(Exercise task): Please write out, unchanged, the stretch of lines below from the one containing "Click the Model tree info icon" through the one containing "Click the 'WINDOWS", both ends included.
+++
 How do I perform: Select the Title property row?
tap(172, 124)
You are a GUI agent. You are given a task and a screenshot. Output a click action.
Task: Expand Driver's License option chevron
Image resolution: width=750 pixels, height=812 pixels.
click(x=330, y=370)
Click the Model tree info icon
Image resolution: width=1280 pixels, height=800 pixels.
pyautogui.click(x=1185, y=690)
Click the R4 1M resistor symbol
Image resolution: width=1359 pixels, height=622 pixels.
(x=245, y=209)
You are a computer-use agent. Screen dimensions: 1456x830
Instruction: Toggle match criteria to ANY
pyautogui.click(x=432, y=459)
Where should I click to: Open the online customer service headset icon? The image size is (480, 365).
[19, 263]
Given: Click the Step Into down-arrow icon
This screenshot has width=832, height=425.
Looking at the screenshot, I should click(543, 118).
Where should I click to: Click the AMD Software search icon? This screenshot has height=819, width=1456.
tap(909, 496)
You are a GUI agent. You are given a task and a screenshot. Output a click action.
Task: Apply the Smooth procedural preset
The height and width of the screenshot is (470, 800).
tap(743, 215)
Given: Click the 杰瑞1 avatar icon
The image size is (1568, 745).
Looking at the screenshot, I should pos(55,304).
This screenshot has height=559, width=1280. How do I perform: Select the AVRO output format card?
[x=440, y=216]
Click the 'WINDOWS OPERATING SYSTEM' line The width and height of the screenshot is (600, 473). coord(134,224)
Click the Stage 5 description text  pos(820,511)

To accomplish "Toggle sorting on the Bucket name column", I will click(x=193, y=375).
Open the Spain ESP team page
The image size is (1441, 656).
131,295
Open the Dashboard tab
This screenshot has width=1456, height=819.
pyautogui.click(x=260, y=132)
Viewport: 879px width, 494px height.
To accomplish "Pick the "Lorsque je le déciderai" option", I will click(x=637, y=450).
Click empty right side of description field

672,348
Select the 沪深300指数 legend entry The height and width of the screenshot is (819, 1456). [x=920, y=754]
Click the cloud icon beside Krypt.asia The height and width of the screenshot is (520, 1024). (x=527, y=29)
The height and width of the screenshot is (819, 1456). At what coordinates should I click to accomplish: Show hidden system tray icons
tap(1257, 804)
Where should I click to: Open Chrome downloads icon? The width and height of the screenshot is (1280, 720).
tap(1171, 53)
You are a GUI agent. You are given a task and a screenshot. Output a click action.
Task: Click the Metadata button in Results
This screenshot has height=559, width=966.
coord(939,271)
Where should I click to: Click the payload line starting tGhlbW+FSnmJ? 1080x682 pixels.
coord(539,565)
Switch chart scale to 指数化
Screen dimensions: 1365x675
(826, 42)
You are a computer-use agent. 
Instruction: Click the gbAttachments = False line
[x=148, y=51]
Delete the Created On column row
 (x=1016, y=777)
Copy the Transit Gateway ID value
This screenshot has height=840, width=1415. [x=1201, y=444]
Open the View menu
+++
(Task result):
Click the Model tree info icon
Image resolution: width=1280 pixels, height=800 pixels.
pyautogui.click(x=1185, y=690)
Click the R4 1M resistor symbol
Image resolution: width=1359 pixels, height=622 pixels.
(x=245, y=209)
You are a computer-use agent. Screen dimensions: 1456x830
Instruction: Toggle match criteria to ANY
pyautogui.click(x=432, y=459)
Where should I click to: Open the online customer service headset icon? The image size is (480, 365).
[19, 263]
Given: Click the Step Into down-arrow icon
This screenshot has width=832, height=425.
Looking at the screenshot, I should click(543, 118).
Where should I click to: Click the AMD Software search icon? This screenshot has height=819, width=1456.
tap(909, 496)
You are a GUI agent. You are given a task and a screenshot. Output a click action.
Task: Apply the Smooth procedural preset
The height and width of the screenshot is (470, 800).
tap(743, 215)
Given: Click the 杰瑞1 avatar icon
The image size is (1568, 745).
Looking at the screenshot, I should pos(55,304).
This screenshot has height=559, width=1280. How do I perform: Select the AVRO output format card?
[x=440, y=216]
Click the 'WINDOWS OPERATING SYSTEM' line The width and height of the screenshot is (600, 473). coord(134,224)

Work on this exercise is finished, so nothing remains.